▶ [TASK ITEM] In the Jerome Dillon biography below, condense the paragraph that begins "In 1994, Dillon joined" into a shorter version that keeps its main facts.

--- DOCUMENT PASSAGE Enclosed Below ---

Jerome Dillon is a professional musician, best known for his tenure as drummer with industrial rock group Nine Inch Nails from 1999–2005. After his departure, his own project, Nearly, released its debut album reminder in December 2005, along with a cd maxi-single for the song "Straight to Nowhere". "All is Lost", a song from reminder that Dillon co-wrote with 12 Rounds singer, Claudia Sarne, was featured in the 2008 film, Diary of a Nymphomaniac. In addition, an authorized limited release live bootleg EP/DVD entitled reminder Live 2006, was released in August 2006. Dillon has worked as a composer for feature films since 2001.

He was born July 16, 1969, in Columbus, Ohio and attended St. Francis DeSales and Northland High School until 1987.

In 1994, Dillon joined pop-rock band Howlin' Maggie. In July 1998, Dillon parted ways with the band and moved to Los Angeles. Later that year, while visiting family in Columbus, Dillon was advised by Howlin' Maggie's then manager, Sheila Scott, to audition for Trent Reznor's Nine Inch Nails. Reznor had since parted ways with long-time drummer and collaborator Chris Vrenna. Dillon submitted a sample of his work, and was contacted shortly after with the opportunity to audition for Reznor. Dillon was subsequently asked to return to New Orleans two weeks later. "I thought it was going to be the same thing all over again. Instead, I walked in and it was more of just a conversation with me and the band. Trent liked where I was coming from musically, and thought it was conducive to the direction of the new record". He was featured as the band's live drummer on tours in support of The Fragile and With Teeth. In addition, Dillon worked with Reznor in the studio as a multi-instrumentalist on subsequent releases: Things Falling Apart, And All That Could Have Been, Still, and With Teeth. His last appearance with the band was at the Hollywood Bowl, California, on October 1, 2005.

Discography

Nearly
 reminder (2005)
 Straight to Nowhere, CD maxi-single (2005)
 reminder Live, 8 Track live CD/DVD, no longer available (2006)

Records featuring Jerome Dillon
 Honeysuckle Strange (Howlin' Maggie, 1996)

--- End of Enclosed DOCUMENT PASSAGE ---
--- EXERCISE DATA Enclosed Below ---

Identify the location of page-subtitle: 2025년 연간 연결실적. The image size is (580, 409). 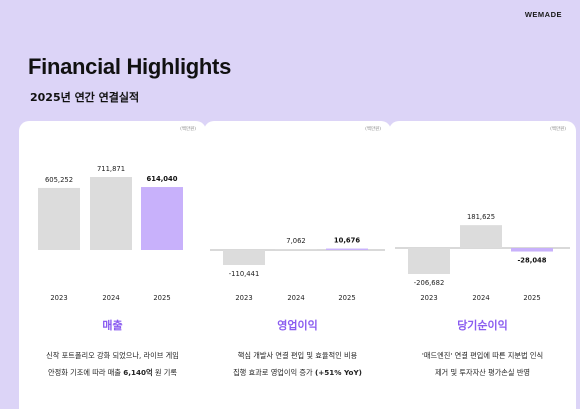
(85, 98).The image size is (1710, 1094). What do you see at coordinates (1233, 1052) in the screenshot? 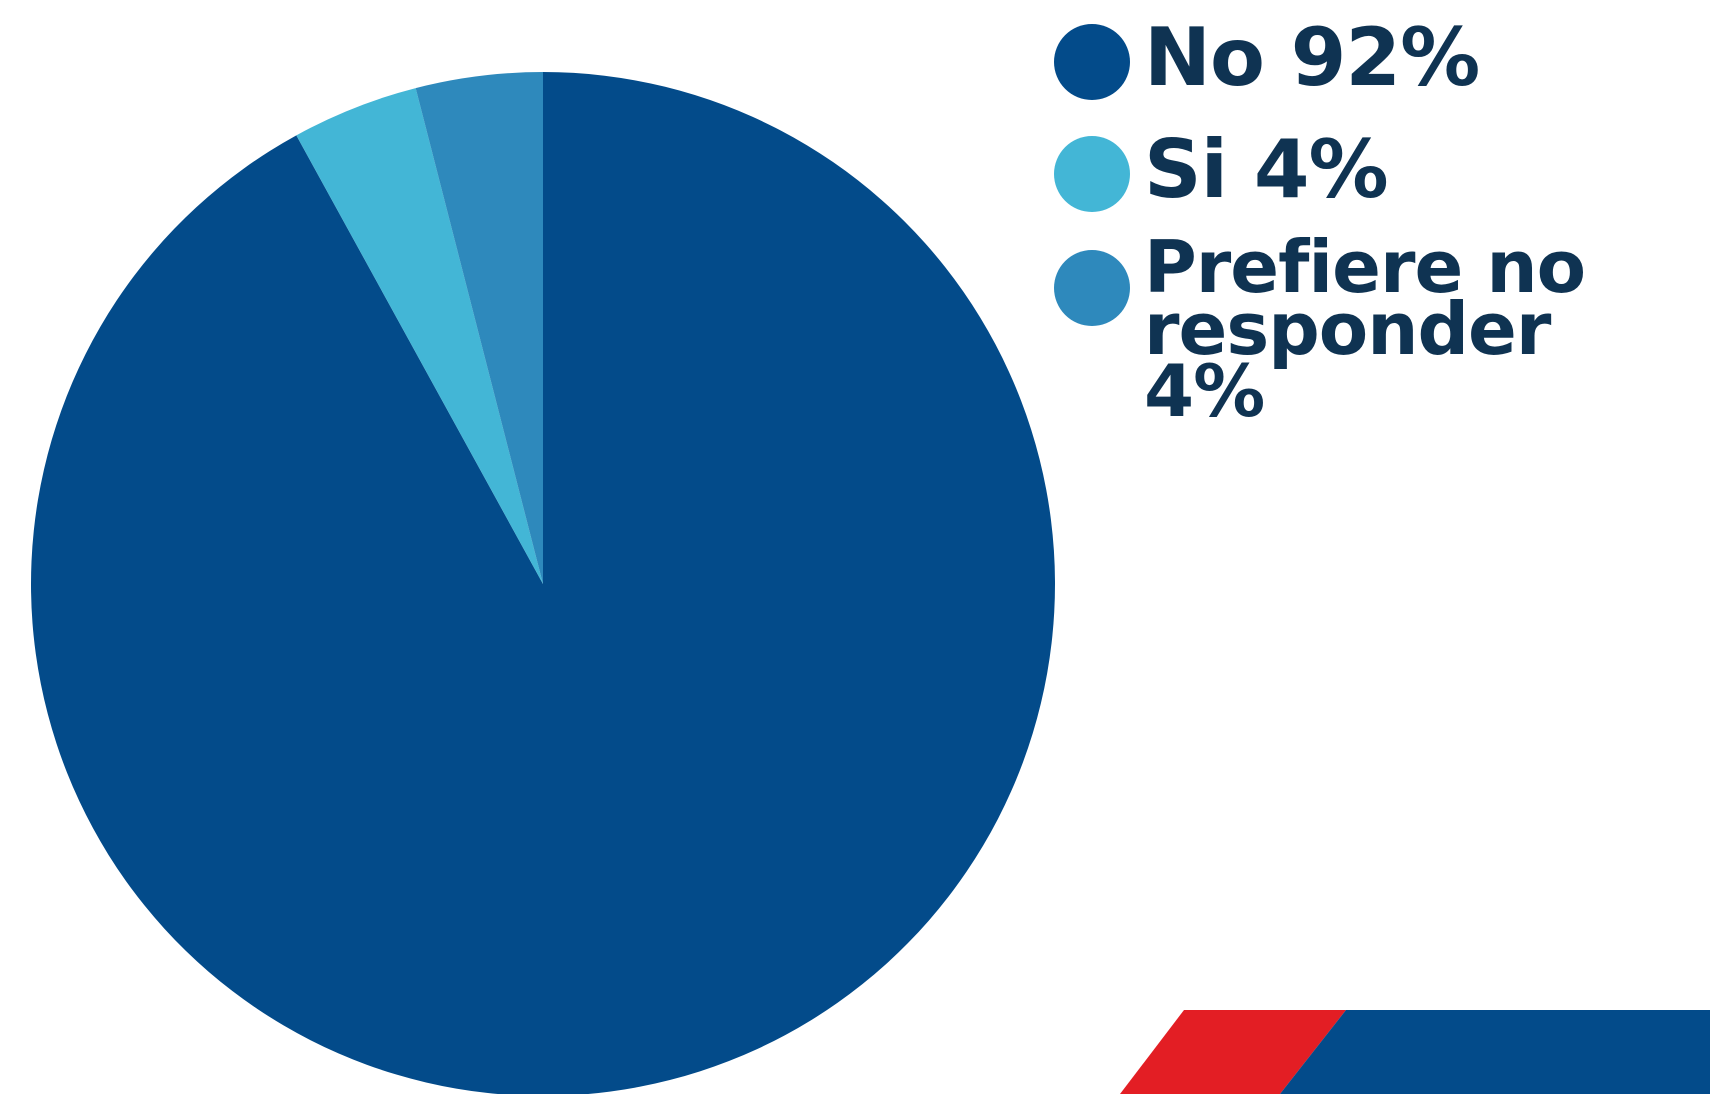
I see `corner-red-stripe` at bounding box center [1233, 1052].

--- End of Enclosed EXERCISE DATA ---

▶ [YOUR SOLUTION] Dillon joined Howlin' Maggie in 1994, left the band in July 1998 and moved to Los Angeles. Later that year, the band's then manager, Sheila Scott, advised him to audition for Trent Reznor's Nine Inch Nails, since Reznor had parted ways with drummer Chris Vrenna. Dillon sent a sample of his work and auditioned. Two weeks later he was asked back to New Orleans, where the meeting turned into a conversation with the band. Reznor liked his musical approach and thought it suited the new record. Dillon became the band's live drummer on the tours for The Fragile and With Teeth. He also worked in the studio as a multi-instrumentalist on Things Falling Apart, And All That Could Have Been, Still, and With Teeth. His last appearance with the band was at the Hollywood Bowl on October 1, 2005.